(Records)
|---|
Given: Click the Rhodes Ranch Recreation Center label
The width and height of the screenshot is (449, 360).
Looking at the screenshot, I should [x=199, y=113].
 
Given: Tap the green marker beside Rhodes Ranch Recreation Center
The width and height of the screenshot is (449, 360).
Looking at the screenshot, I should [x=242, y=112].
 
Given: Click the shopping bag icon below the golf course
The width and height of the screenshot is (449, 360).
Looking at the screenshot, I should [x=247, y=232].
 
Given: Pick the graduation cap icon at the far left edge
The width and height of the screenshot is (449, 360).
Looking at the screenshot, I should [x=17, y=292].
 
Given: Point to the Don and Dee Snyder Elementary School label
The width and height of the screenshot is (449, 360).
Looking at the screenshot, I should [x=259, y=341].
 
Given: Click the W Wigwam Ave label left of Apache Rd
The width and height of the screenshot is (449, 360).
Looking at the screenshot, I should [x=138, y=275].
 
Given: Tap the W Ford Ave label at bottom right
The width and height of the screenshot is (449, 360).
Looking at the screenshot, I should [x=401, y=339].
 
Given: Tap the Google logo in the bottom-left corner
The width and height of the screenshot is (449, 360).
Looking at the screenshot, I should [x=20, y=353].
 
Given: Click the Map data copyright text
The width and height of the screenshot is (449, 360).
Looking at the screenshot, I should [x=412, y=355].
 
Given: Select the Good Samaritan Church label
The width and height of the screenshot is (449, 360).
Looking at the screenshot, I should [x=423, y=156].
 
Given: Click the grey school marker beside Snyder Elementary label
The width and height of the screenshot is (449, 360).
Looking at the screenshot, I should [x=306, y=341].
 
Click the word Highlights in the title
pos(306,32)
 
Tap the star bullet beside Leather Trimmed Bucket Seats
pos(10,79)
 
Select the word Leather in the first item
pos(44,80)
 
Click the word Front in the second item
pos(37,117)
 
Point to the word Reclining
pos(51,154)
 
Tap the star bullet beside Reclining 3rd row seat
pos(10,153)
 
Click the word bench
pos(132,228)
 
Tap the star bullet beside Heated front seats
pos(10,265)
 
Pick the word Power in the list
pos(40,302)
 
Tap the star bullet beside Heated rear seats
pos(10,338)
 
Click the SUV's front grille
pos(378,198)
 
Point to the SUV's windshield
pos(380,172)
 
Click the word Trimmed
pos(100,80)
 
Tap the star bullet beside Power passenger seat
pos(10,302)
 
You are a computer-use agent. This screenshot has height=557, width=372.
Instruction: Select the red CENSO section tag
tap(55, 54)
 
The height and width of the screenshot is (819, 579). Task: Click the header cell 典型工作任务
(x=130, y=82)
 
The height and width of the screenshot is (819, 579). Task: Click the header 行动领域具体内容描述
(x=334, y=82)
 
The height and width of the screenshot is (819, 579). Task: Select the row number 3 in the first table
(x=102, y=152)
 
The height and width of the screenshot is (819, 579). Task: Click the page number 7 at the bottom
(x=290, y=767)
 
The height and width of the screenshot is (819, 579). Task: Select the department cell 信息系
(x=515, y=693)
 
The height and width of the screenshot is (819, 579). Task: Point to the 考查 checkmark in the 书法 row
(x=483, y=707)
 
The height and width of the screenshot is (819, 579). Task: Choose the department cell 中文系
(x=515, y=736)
|---|
What to do:
Rewrite the lines from the one containing "the header 行动领域具体内容描述" through the last line, inclusive, replacing "department cell" with "department entry" and changing nothing else.

Answer below:
The height and width of the screenshot is (819, 579). Task: Click the header 行动领域具体内容描述
(x=334, y=82)
 
The height and width of the screenshot is (819, 579). Task: Select the row number 3 in the first table
(x=102, y=152)
 
The height and width of the screenshot is (819, 579). Task: Click the page number 7 at the bottom
(x=290, y=767)
 
The height and width of the screenshot is (819, 579). Task: Select the department entry 信息系
(x=515, y=693)
 
The height and width of the screenshot is (819, 579). Task: Point to the 考查 checkmark in the 书法 row
(x=483, y=707)
 
The height and width of the screenshot is (819, 579). Task: Choose the department entry 中文系
(x=515, y=736)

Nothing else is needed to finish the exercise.